### GIVEN TEXT
▽
A. Ishmael was a product of unbelief.

Sarah may have initiated the relationship between the two, but it was Abraham who cultivated the relationship. This was not the way God had planned to fulfill His promise. Yet, the decision was made to go ahead with the plan "before it was too late."

 T. D. Jakes comments on Abraham’s choice, "But those are the kind of decisions we make when we think God’s not going to bless us. When we start making arrangements for God because He didn’t do what you thought He was going to do, when you thought He was going to do it." (Jakes, audio)

B. Ishmael represents the work of man to fulfill the promise of God.

Why couldn’t God have fulfilled His promise to Abraham through Ishmael? Because Ishmael was not the son of promise—the son of faith. Ishmael was Abraham’s attempt to do what only God could do.  Romans 14:23 tells us that "Whatever is not from faith is sin." We cannot altar the plan of God for our lives and still end up at the same destination.

C. Ishmael represents what Abraham loved as well as a reflection of himself.

It was easy for Sarah to tell Abraham to "cast out" Hagar. There was no emotional conflict. There was no attachment. There was no longing in her heart with which to struggle.

 Stewart Briscoe offers this bit of insight, "Ishmael was Abraham’s son, but he was not Sarah’s son and even though she had made the arrangement by which he was born there would never beat in Sarah’s heart the same love that throbbed in Abraham’s veins." (Briscoe, 185)
△
### WHAT YOU WILL DO
**a)** In the passage on Ishmael, which Bible verse is cited as saying "Whatever is not from faith is sin"?
**b)** Write the next few sentences of the passage on Ishmael, picking up right after its last line.

### DATASET EXTRACT
▽
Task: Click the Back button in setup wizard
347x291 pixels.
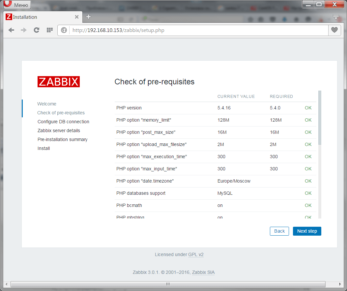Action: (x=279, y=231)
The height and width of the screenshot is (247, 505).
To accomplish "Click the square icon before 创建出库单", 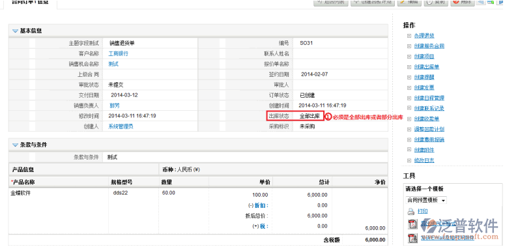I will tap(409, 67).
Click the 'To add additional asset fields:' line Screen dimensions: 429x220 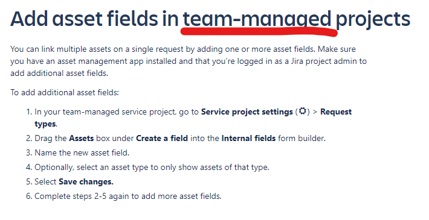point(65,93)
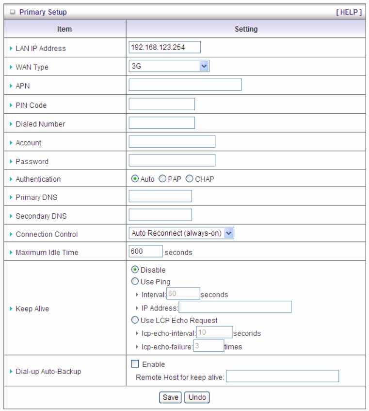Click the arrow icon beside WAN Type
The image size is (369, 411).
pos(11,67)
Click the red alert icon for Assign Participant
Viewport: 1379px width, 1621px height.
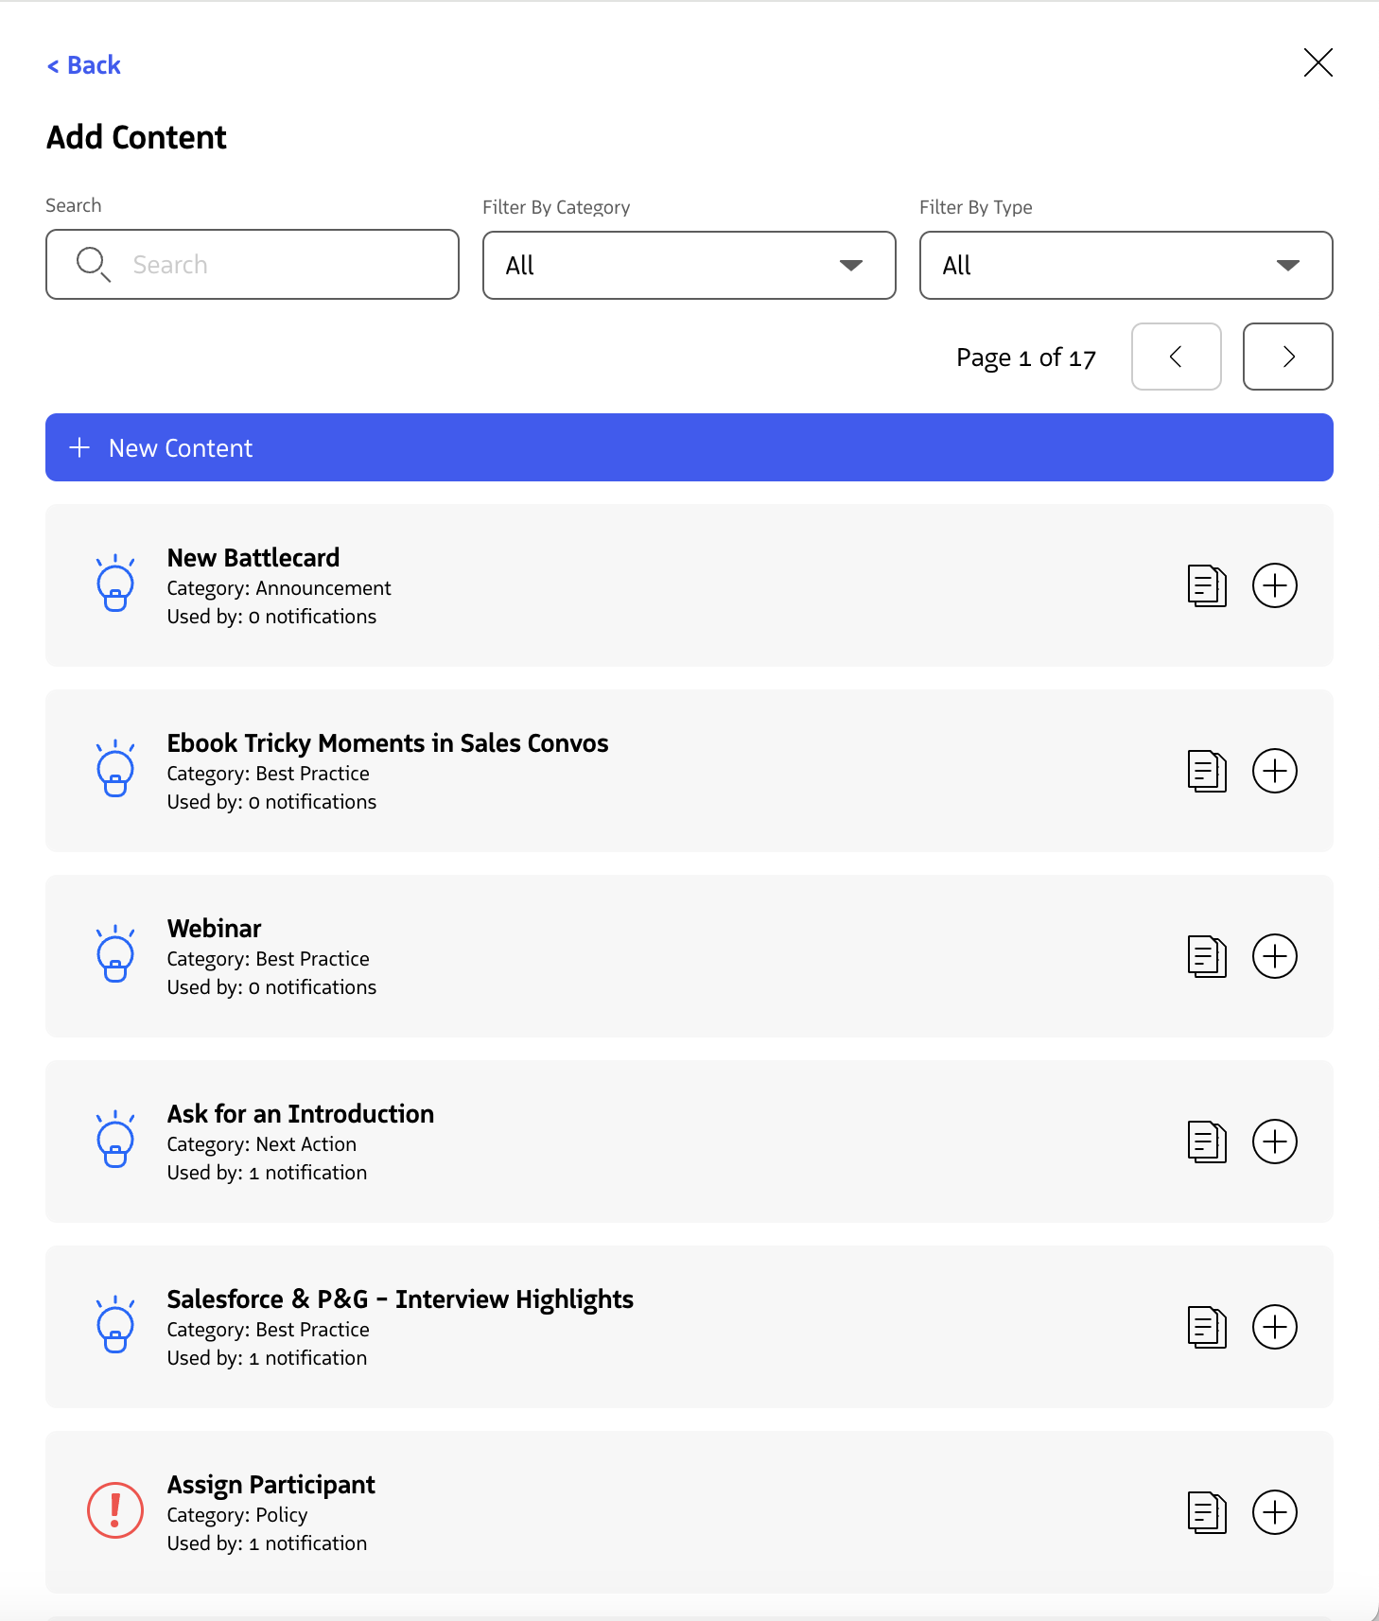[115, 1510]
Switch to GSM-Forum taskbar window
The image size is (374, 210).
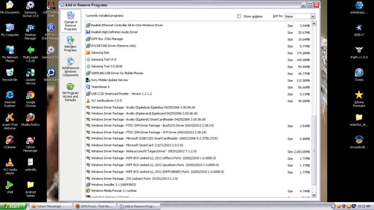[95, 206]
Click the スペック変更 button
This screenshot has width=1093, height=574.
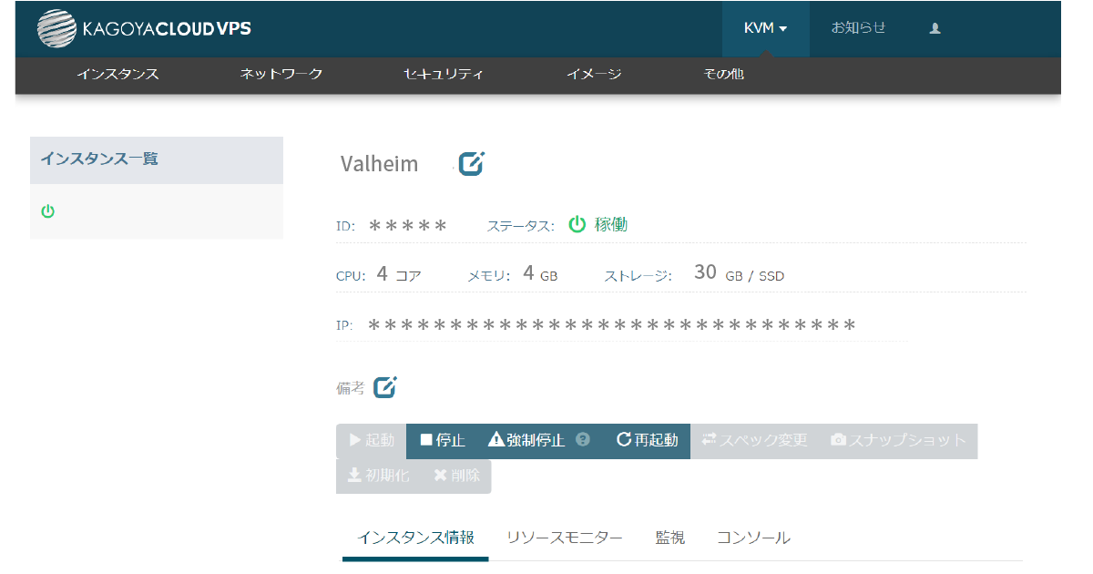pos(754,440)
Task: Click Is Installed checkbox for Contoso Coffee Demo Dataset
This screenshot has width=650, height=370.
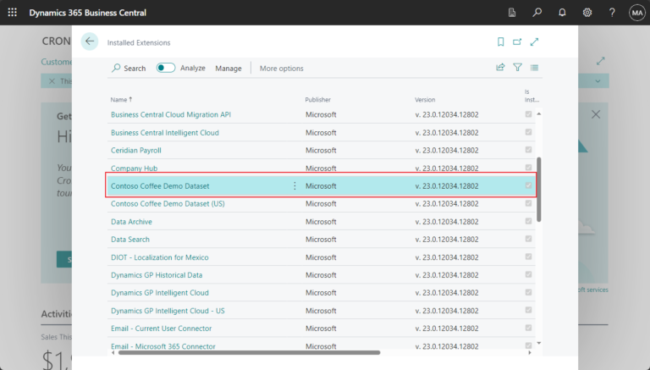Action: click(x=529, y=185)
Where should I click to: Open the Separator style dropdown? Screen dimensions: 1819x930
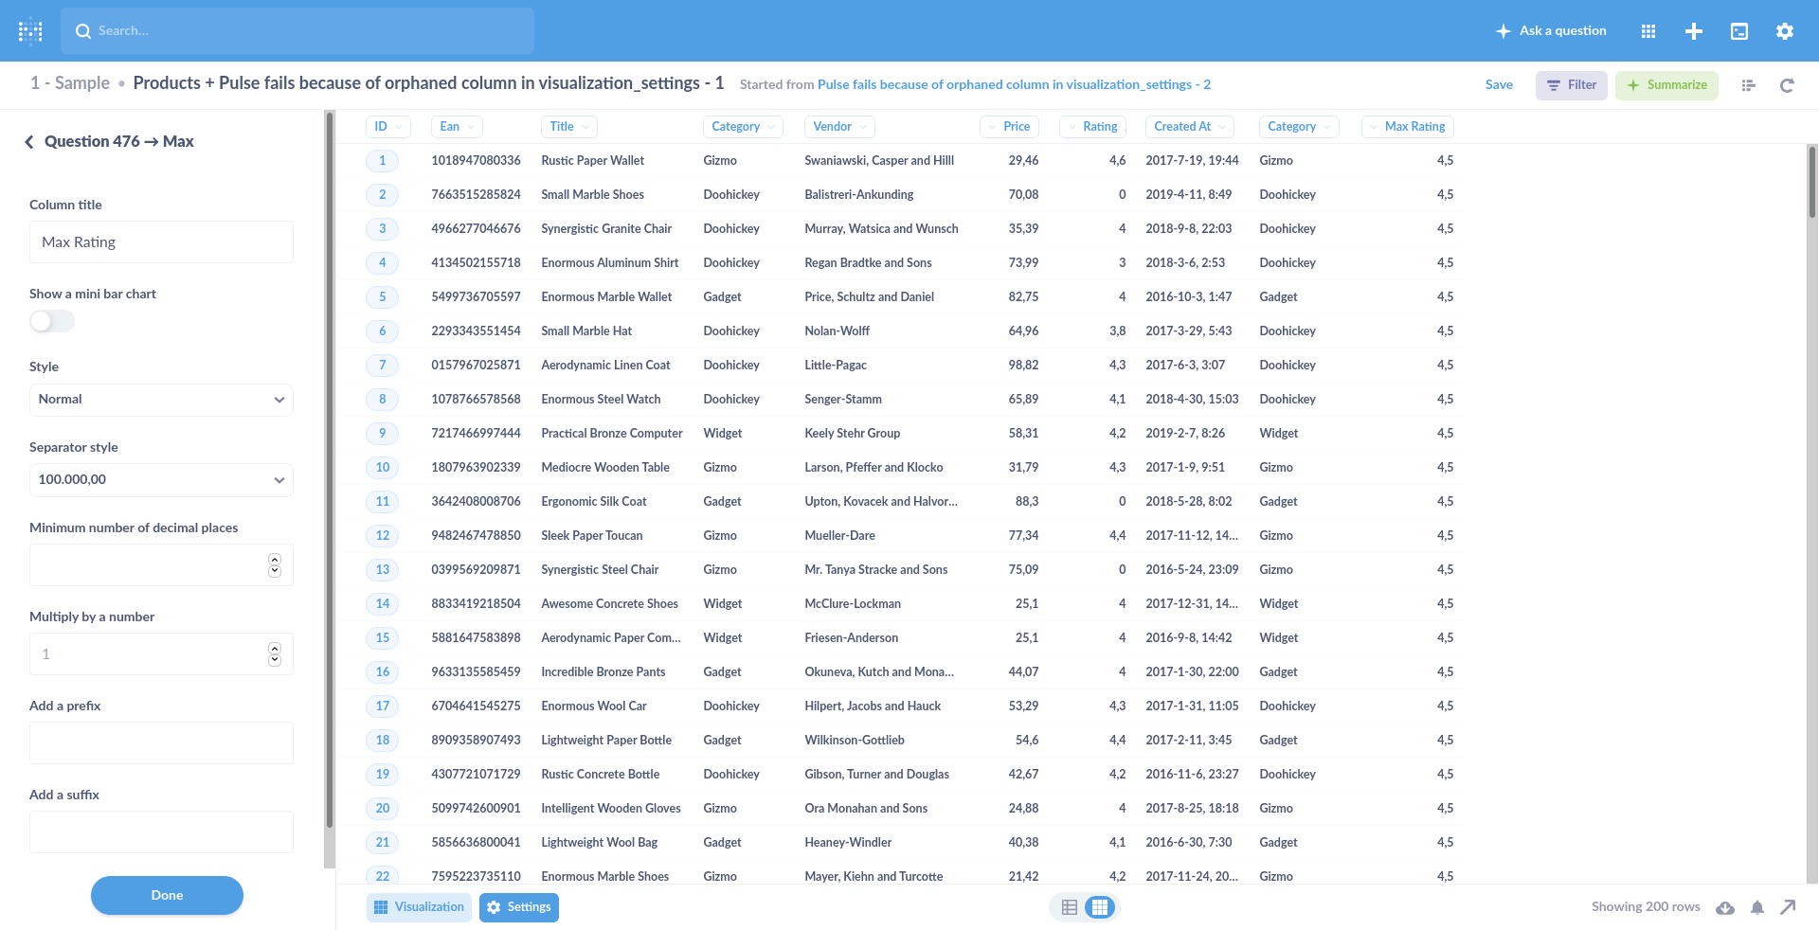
△
### EXERCISE ANSWERS
**a)** Romans 14:23

**b)**
A. Abraham could not find the blessings of God in the failures of yesterday.

Abraham would have liked for God to have blessed what he had done. He wanted things to stay the way they were. After all, what harm could there be in the son of promise and the son of the bondwoman growing up together? Abraham could have kept things the way they were. But there comes a point in our lives when we must deal with the failures of yesterday. We cannot continue as if nothing has happened, as if no wrong has been done, as if we have not erred from God’s plan.

 "If you don’t deal with your mistakes, after a while, your mistakes will mock your miracles." (Jakes, audio)

B. Abraham could not walk into the future shackled to the failures of yesterday.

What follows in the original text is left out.